Giovedì Mattia ed io eravamo in cima al Dito Dones per la Via Lunga quando ha cominciato a piovere seriamente: costretti a ripiegare ci siamo rintanati in trattoria a Ballabio abbuffandoci per pranzo. Visto che la giornata, sebbene umida, era ancora giovane abbiamo deciso di dare una svolta al pomeriggio: “se non possiamo arrampicare all’aperto allora arrampicheremo al chiuso”. Nel nostro caso la parola “indoor” non significa “palestra” ma “grotta”.
Visto che non c’era tempo per recuperare tutta l’attrezzatura speleo abbiamo deciso di concederci un diversivo esplorativo: le miniere abbandonate del Liscione.
Risalendo da Onno abbiamo lasciato l’auto poco distante dal Cosmopolitan ed abbiamo iniziato ad inoltrarci nel bosco: dopo un paio di metri nella boscaglia abbiamo trovato la carcassa fresca di una pecora. L’animale, probabilmente investito sulla strada soprastante, sembrava un vecchio materasso a brandelli tra le piante: “…come inizio non è affatto male!”
Il Cùrlasc, l’ascia curva, serviva per aprire la via tra i rovi e come picca da “extreme tooling” sulle roccette bagnate. Dopo una decina di minuti nel bosco incontriamo finalmente il primo ingresso. Le miniere erano sfruttate alla fine dell’800 per cavare cemento giallo. Il materiale estratto veniva calato fino alla rive del lago e traghettato sui Comballi verso Mandello e l’altra sponda dove veniva cotto.
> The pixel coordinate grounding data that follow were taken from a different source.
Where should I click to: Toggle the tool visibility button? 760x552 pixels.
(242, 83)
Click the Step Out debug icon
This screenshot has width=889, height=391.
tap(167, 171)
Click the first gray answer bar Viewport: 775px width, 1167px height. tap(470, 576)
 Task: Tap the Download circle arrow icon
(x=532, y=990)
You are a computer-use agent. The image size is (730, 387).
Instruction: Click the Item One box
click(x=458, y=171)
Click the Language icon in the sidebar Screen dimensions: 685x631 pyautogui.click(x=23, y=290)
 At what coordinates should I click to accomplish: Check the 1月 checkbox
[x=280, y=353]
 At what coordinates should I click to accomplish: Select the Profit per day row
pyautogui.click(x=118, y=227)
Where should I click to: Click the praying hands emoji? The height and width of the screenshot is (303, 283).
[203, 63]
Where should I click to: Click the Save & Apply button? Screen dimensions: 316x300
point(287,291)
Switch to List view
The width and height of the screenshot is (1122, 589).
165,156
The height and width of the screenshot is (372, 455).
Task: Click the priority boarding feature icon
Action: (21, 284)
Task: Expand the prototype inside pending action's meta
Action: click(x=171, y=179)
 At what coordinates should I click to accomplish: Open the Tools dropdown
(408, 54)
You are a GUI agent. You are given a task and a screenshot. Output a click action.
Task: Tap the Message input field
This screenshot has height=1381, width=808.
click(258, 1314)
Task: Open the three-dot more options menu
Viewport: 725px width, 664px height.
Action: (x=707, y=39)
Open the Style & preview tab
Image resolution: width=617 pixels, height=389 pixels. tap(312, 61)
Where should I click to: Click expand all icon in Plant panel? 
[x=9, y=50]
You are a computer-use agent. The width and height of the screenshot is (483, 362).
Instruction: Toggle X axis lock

Gli ingressi nella maggior parte dei casi sono crollati e monolitiche “fette” di roccia sono collassate creando intricati e spaventosi cunicoli ormai celati dalla vegetazione. “Ticca” alla mano e cascehtto sulla testa abbiamo infilato il naso in questi cunicoli iniziando la nostra esplorazione. Non statò a dirvi dove sono gli ingressi perché sono ormai davvero mal messi (statevene alla larga!), tuttavia appena ci si addentra i tunnel sono scavati nella roccia viva e diventano solidi come un rifugio anti-atomico. Molto presto, quando gli ingressi collasseranno definitivamente, queste “cavità segrete” diverranno un ricordo leggendario custodito nella montagna e, onestamente, lo trovo un peccato.
La valle adiacente è attraversata da un fiumiciattolo e da una magnifica cascata. Tutta l’area, sebbene circoscritta a monte e a valle da due strade, è estremamente “selvatica e selvaggia”. Le cronache raccontano che qui, negli anni ‘60/’70, un giovane pescatore di vent’anni perse la vita avventurandosi tra le roccette cercando di risalire il fiume: è un posto da affrontare con prudenza e testa.
Appeso per un braccio ad una roccia mi sono ritrovato a penzolare piacevolmente nel vuoto, un colpo d’anca ed ho piazzato in spaccata i piedi in un diedro viscido scendendo poi in opposizione: a volte i passaggi migliori vengono quando meno te li aspetti…
I tunnel erano alti quasi sei metri e si addentravano nell’oscurità seguendo il percorso della “vena” di roccia. Il più lungo effettuava un paio di curve e si estendeva per oltre cento metri (110m secondo vecchi rilievi). La fine del tunnel descriveva il modo in cui erano stati realizzati: prima si scavava una nicchia nella parte alta, probabilmente alzandosi con scale di legno, e poi si scavava verso il fondo asportando tutto il materiale. Raggiunto il pavimento si ricominciava l’opera guadagnando ulteriore profondità.
Sulle pareti concrezioni calcaree e l’effetto argentato e stroboscopico che alcuni reazioni chimiche creano nell’umidità. Un mondo nascosto, vecchio ormai di quasi 200 anni e che presto diverrà uno vuoto buio e dimenticato nel cuore della montagna.
Davide “Birillo” Valsecchi
NB: le miniere abbandonate sono in cima alla lista dei posti da cui converrebbe tenersi alla larga. Mi raccomando!